From 976 onwards the Dravograd area was part of the Duchy of Carinthia. The German name Unterdrauburg denoted the place where the Drava River left Carinthia and flowed into the neighbouring Duchy of Styria. It corresponded with Oberdrauburg up the river at Carinthia's western border with the County of Tyrol. The name Dravograd was invented during the Slovene national revival in the 19th century. Previously, the local Slovene name of the town was Traberk, a derivative of the German name Drauburg. The 19th century was a period of national awakening of the Carinthian Slovenes, and also of the rise of competing nationalisms: Slovene and German.
After the dissolution of the Austro-Hungarian Monarchy in 1918, the whole area south of Dravograd was occupied by the Slovene volunteer forces of Major Franjo Malgaj, acting in the name of the newly established State of Slovenes, Croats and Serbs. The town of Dravograd itself however remained in the hands of the volunteers acting in the name of the German-Austrian rump state. In mid-December 1918, Dravograd was seized by the volunteer forces of Slovene General Rudolf Maister. According to the 1919 Treaty of Saint Germain, Dravograd became part of the Kingdom of Serbs, Croats and Slovenes (the later Yugoslavia).

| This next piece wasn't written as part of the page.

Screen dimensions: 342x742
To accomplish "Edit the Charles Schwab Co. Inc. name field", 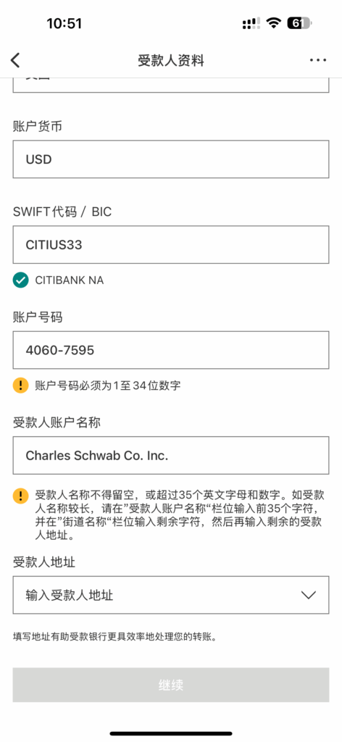I will coord(171,455).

In the interwar period, the area of Dravograd witnessed an important process of industrialization. In the 1930s, social tensions grew as the consequence of the world economic crisis, as did the tensions between the small ethnic German minority and the Slovene-speaking majority. In the late 1930s, the Nazi movement started penetrating the German community in Dravograd, triggering the reaction of the Slovene majority. Physical violence between the pro-Nazi organization and the local section of the Sokol movement were common. In 1939 and in 1940, two mass anti-Nazi rallies were held in the municipality of Dravograd, organized by patriotic and nationalist Slovene organizations, mostly of left-wing orientation.

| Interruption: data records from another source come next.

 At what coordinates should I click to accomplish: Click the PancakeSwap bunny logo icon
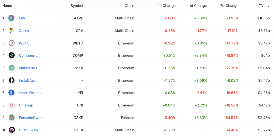[12, 118]
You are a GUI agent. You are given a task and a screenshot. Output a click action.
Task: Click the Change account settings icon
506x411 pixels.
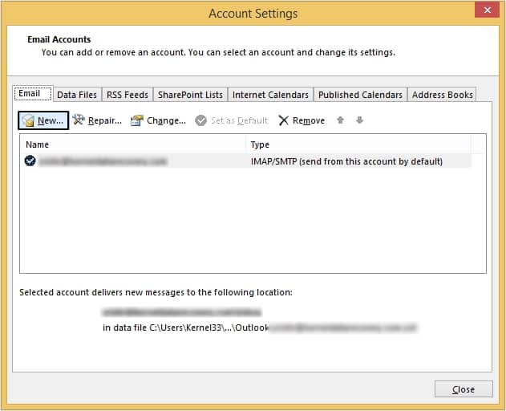136,120
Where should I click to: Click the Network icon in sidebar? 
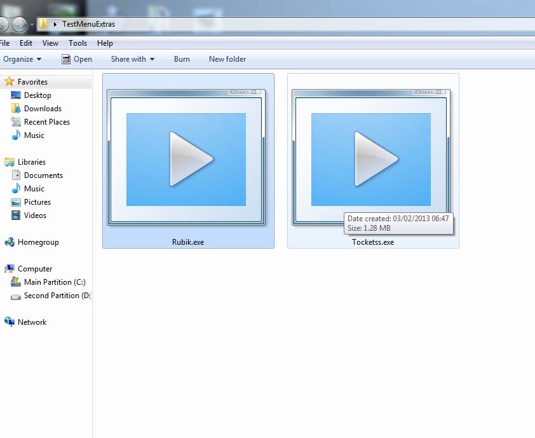coord(9,322)
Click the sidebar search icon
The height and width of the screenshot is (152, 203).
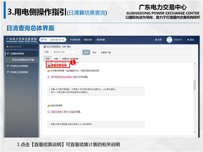(8, 47)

In April 1941, after the Invasion of Yugoslavia, Dravograd was occupied by Wehrmacht forces and incorporated into the Carinthian Reichsgau of Nazi Germany. The use of the Slovene language was prohibited, all Slovene organizations were abolished, and numerous Slovenes were deported to central Germany or to the area governed by the Military Administration in Serbia. Local Slovene political activists were either executed or deported to Nazi concentration camps. In July 1941, the local artist Franjo Golob organized an underground anti-Nazi resistance cell, which was however soon discovered. Violent repression followed, which hindered the further development of anti-German resistance in this area. In mid-1943, the Yugoslav Partisans resistance movement started taking roots in the Dravograd area, which grew stronger by 1944, despite the brutal repressions of the Nazi authorities. Upon the German Instrument of Surrender and the nearby Battle of Poljana on 14/15 May 1945, the whole area was controlled by the Partisans.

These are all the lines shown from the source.